The server returns 415 Unsupported Media Type if the Content-Type header doesn't match.

Constraints

  • encryption must be "none" or "delegated""identity", "server", and "group" are rejected by the config validator
  • objectSchema, bundle, remote, and appendOnly cannot be combined with binary collections
  • The GET /config endpoint exposes allowedMimeTypes so clients can discover it at runtime

Client API

TypeScript

import {
StarfishClient,
bootstrapRootIdentity,
} from "@drakkar.software/starfish-client"

const creds = await bootstrapRootIdentity(passphrase)
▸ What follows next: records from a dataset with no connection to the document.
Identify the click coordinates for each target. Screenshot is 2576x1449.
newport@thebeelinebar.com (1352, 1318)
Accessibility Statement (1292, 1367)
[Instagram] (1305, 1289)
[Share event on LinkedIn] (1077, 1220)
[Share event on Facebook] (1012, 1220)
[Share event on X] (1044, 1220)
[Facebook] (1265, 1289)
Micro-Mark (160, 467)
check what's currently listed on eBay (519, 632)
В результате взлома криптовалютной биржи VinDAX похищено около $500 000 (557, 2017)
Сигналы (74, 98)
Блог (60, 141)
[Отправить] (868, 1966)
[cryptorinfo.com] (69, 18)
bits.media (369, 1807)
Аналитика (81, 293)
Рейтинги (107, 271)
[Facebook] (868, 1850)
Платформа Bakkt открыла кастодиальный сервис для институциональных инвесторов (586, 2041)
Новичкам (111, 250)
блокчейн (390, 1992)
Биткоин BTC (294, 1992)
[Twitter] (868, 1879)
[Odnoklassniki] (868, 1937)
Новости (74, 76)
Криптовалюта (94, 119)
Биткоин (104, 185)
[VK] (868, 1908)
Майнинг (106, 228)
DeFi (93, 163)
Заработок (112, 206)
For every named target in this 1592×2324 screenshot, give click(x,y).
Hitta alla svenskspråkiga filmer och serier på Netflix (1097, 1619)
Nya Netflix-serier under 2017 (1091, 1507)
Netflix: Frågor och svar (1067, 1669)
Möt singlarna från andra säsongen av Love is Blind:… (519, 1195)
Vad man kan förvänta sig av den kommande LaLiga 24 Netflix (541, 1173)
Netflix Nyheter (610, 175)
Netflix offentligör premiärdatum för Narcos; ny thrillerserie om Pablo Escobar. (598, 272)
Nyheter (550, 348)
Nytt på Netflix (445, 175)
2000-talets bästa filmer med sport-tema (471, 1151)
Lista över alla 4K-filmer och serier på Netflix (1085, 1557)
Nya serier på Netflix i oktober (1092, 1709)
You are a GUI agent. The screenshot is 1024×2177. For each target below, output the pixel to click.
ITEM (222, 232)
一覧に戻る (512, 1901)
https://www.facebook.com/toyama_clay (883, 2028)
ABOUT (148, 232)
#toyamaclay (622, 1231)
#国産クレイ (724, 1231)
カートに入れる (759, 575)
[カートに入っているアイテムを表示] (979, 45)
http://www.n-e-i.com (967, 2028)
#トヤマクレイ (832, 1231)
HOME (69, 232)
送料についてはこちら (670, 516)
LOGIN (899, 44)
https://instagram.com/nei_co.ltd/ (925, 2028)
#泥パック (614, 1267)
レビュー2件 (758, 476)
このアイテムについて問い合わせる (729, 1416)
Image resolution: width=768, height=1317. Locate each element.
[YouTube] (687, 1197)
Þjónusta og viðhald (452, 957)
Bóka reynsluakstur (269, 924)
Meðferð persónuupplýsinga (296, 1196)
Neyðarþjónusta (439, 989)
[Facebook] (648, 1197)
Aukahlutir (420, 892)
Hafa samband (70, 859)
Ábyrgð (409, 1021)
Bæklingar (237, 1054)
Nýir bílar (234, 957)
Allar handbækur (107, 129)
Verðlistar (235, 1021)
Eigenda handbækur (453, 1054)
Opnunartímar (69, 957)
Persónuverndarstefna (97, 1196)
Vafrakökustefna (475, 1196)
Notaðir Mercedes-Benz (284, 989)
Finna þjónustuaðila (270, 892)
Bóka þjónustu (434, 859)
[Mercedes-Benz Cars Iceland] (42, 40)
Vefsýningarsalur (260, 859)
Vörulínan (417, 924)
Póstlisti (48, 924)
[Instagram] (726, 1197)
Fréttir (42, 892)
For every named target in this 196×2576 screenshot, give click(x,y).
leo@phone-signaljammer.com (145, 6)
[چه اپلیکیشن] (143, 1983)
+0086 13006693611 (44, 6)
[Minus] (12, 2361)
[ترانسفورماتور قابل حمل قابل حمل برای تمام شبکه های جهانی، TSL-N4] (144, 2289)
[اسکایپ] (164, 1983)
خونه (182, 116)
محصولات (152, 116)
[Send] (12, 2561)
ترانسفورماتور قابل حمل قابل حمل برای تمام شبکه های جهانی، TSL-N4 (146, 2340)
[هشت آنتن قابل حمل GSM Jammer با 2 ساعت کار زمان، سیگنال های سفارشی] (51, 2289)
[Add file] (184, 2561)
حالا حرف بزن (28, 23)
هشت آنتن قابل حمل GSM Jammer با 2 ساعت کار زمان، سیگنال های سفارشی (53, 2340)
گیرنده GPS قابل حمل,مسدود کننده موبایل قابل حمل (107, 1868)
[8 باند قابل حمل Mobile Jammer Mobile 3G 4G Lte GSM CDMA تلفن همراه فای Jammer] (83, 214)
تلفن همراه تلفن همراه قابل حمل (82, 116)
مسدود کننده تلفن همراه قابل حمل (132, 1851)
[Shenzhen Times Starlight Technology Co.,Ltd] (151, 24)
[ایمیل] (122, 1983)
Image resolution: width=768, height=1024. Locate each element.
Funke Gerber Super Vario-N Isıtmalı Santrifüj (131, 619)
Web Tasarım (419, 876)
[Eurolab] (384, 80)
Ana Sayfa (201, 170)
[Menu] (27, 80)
const client = new StarfishClient({
baseUrl: "https://api.example.com/v1",
capProvider: {
getCap: async () => ({ cap: creds.capCert, devEdPrivHex: creds.device.edPriv }),
},
})

// ── Push a file upload ──────────────────────────────────────────────────────

// From a browser File / Blob
async function uploadAvatar(file: File) {
const result = await client.pushBlob(
`/push/users/${userId}/avatar`,
file,
file.type, // e.g. "image/jpeg"
)
console.log("stored hash:", result.hash)
}

// From an ArrayBuffer (e.g. canvas.toBlob)
async function uploadPng(buffer: ArrayBuffer) {
await client.pushBlob(
`/push/users/${userId}/avatar`,
buffer,
"image/png",
)
}

// ── Pull and display ────────────────────────────────────────────────────────

async function loadAvatar(): Promise<string> {
const result = await client.pullBlob(`/pull/users/${userId}/avatar`)
// result.data → ArrayBuffer
// result.hash → SHA-256 hex from ETag header (null if server omitted it)
// result.contentType → e.g. "image/jpeg"

const blob = new Blob([result.data], { type: result.contentType })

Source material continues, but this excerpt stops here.